Dalam persidangan pidana, Jaksa Penuntut Umum berhadapan dengan terdakwa atau penasihat hukumnya. Peran hakim sangat penting karena ia yang menentukan bersalah atau tidaknya terdakwa.
Untuk menemukan kebenaran materiil, hakim dituntut cermat, objektif, bertanggung jawab, serta mampu mengendalikan jalannya persidangan.
Putusan hakim harus didasarkan pada prinsip “Demi Keadilan Berdasarkan Ketuhanan Yang Maha Esa”, sehingga tanggung jawab yang diemban sangat berat dan menuntut kecakapan serta integritas tinggi tanpa memihak.
Hakim tidak hanya berfungsi sebagai pendengar, tetapi juga aktif memimpin jalannya sidang. Ia berwenang mengajukan pertanyaan, memberi kesempatan seimbang kepada jaksa maupun penasihat hukum terdakwa, serta memastikan seluruh keterangan saksi terungkap secara jelas.
Sesuai UU No. 14 Tahun 1970 jo.

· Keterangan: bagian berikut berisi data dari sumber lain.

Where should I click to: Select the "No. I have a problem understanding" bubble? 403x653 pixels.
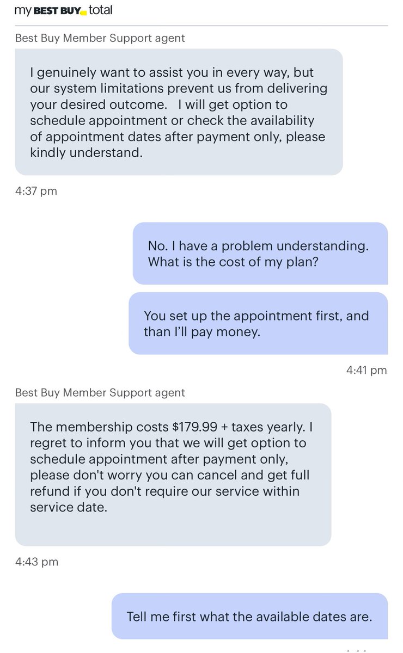pos(260,254)
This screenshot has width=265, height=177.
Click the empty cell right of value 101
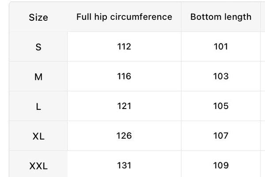coord(263,46)
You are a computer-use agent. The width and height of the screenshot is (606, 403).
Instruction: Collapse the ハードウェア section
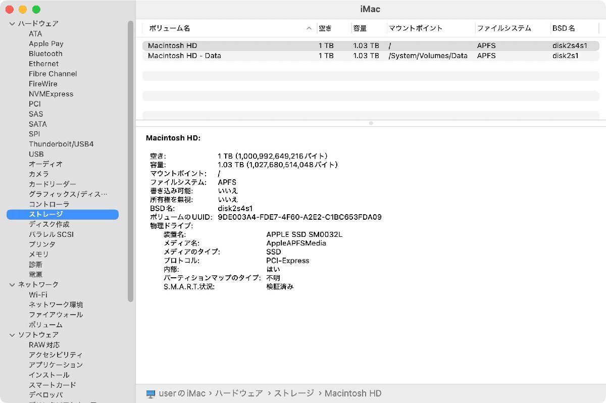(x=12, y=24)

UU No. 35 Tahun 1999 tentang Pokok Kekuasaan Kehakiman, peradilan dilakukan oleh majelis yang beranggotakan sekurang-kurangnya tiga hakim, dipimpin oleh seorang hakim ketua.
Ketentuan ini ditegaskan kembali dalam UU No. 4 Tahun 2004 Pasal 17, serta Pasal 217 KUHAP yang menyebutkan hakim ketua wajib memimpin sidang sekaligus menjaga ketertiban jalannya persidangan.
Sebagai pimpinan sidang, hakim ketua memiliki kewenangan penuh mengatur proses tanya jawab, serta memberi perintah kepada panitera, jaksa, maupun terdakwa.
Semua perintah tersebut harus dilaksanakan sesuai ketentuan undang-undang demi kelancaran pemeriksaan dan tertibnya persidangan.